### Tujuan Tugas
**a)** Berdasarkan kisah masa kecil Sandra, jelaskan dalam satu hingga tiga kalimat alasan rumahnya dipadati masyarakat pada malam hari.
**b)** Jawablah pertanyaan berikut berdasarkan kisah masa kecil Sandra.
(i) Berapa jarak yang harus ditempuh Sandra untuk sampai ke desa barunya?
(ii) Dari mana saja asal penduduk eksodus yang anak-anaknya bersekolah di SDN 01 Zam-zawiyah Bhar?
(iii) Berapa biaya menonton yang dipungut Sandra dari setiap orang dewasa?
**c)** Lanjutkan kisah masa kecil Sandra dari bagian terakhirnya.

### Bagian Teks
Belum sempat Sandra Menamatkan sekolahnya di SDN 01 Kamaru, ia harus mengikuti ayahnya pindah tugas lagi ke Ds. Wajah Jaya, Siontapina, Lasalimu, Buton. Jangan dibayangkan jarak satu desa dengan desa yang lain dekat. Ia harus menempuh jarak 30 km untuk bisa sampai ke desa barunya. Pada awalnya ia mengeluh karena harus selalu pindah ketika sudah mulai akrab dengan teman-temannya. Namun Ayahnya hanya berkata “Bapak ini tugas Vit, anak TNI tidak boleh banyak mengeluh” kenang Sandra dan ia hanya bisa terdiam mendengarnya. Sampai di Ds. Wajah jaya ia bersekolah di SDN 01 Zam-zawiyah Bhar. SD yang selalu banjir ketika hujan sehingga Sandra harus bertelanjang kaki ketika sekolah, SD yang anak-anaknya bermain dengan kotoran sapi. Sebagian besar anak-anak yang bersekolah di sana adalah anak penduduk eksodus, penduduk yang transmigrasi dari luar pulau yakni Ambon, Lombok, dan Papua.  Setiap sore ia bermain dengan teman-temannya dengan membuat rumah pohon. Sungguh masa kecil yang indah. Mulai dari kelas 4 sampai ia kelas 6 ia habiskan di sekolah itu.  Suatu ketika Ayahnya membeli genarator dan TV, Sandra pun tidak membuang keempatan yang bagus itu. Ia mengajak teman-temannya untuk menonton di rumahnya pada malam hari dan setiap hari minggu sambil belajar. Namun ternyata berita bahwa di rumahnya terdapat TV  mengundang masyarakat untuk berbondong-bondong datang ke rumahnya. Kala itu belum ada listrik dan jarang sekali yang memiliki generator. Rumah Sandra sarat manusia. Akhirnya muncul ide untuk membantu orang tuanya. Setiap malam dan hari minggu ia duduk menunggu orang datang menonton dengan membawa baskom guna memungut biaya Rp 1.000 untuk orang dewasa dan Rp 500 untuk anak kecil. Hasilnya tidak mengecewakan, setiap malam ia mendapat Rp 10.000 – Rp 15.000 dan untuk hari minggu ia mendapat Rp 15.000- Rp 25.000. Lumayan bisa membantu Ayah untuk membeli solar dan untuk tambahan uang jajannya. Kehidupan yang indah
.

### Data Mentah
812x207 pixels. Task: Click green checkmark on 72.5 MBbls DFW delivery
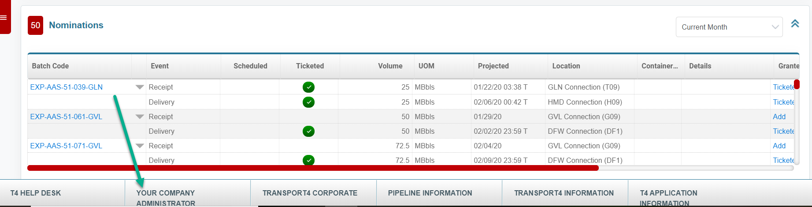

### Hasil Akhir
**a)** Rumah Sandra dipadati masyarakat karena tersebar kabar bahwa di rumahnya terdapat TV, setelah ayahnya membeli generator dan TV. Kala itu belum ada listrik dan jarang sekali orang yang memiliki generator, sehingga warga berbondong-bondong datang untuk menonton.

**b)**
(i) 30 km.
(ii) Ambon, Lombok, dan Papua.
(iii) Rp 1.000.

**c)**
Tahun 2000 lulus SD ia harus mau di pisahkan dari kehidupan keluarganya. Dengan alasan yang di lontarkan Ayahnya, Sandra tidak bisa berbuat lebih. Ia harus mau bersekolah di Jawa, ikut neneknya ( dari Ibu). Berat awalnya, ketika ingin menangis ia teringat ucapan Ayahnya (anak TNI tidak boleh cengeng), ketika ingin berontak dengan tidak belajar ia teringat (anak TNI harus pintar), ketika ingin mengeluh dan manja ia teringat (anak TNI tidak boleh manja dan mengeluh). Begitulah hari-hari Sandra di Pati. Ia masuk di SMP swasta SMP 6 PGRI Kayen, Pati karena ijazah SDnya telat dikirim dari Sulawesi. Ketika ingin mendaftar ke sekolah negeri sudah penutupan jadilah ia bersekolah di sekolah yang sangat tidak favorit di kecamatannya. Meski begitu ia tak patah semangat, ia harus berjuang demi membuat orang tuaya bangga. Selama bersekolah di sana, ia selalu mendapat peringkat pertama. Pada akhir tahun ia memutuskan untuk pidah ke sekolah negeri, namun ia harus mengulang di kelas satu lagi karena peraturannya begitu. Tak apalah, demi bisa bersekolah di sekolah negeri  ia rela mengulang setahun di kelas 7 SMP. Jarak SMP dari rumah neneknya adalah 13 Km. 1 Km harus Sandra tempuh dengan bersepeda dan 12 km lagi menggunakan bus. Setiap hari ia hanya membawa uang Rp 1000. Uang tersebut digunakan untuk transportasi. Tak jarang ia membawa bekal air dan nasi dari rumah. Terkadang jika kiriman dari orang tua sedang tidak lancar, ia hanya membawa uang Rp 500 saja untuk berangkat dan pulangnya mencari tumpangan truk. Beruntung ia mendapatkan beasiswa siswa teladan dari sekolah dan bisa  sedikit meringankan beban orang tuanya. Masa SMP usai sudah, ia menamatkan sekolahnya di SMP N 1 Margorejo, Pati.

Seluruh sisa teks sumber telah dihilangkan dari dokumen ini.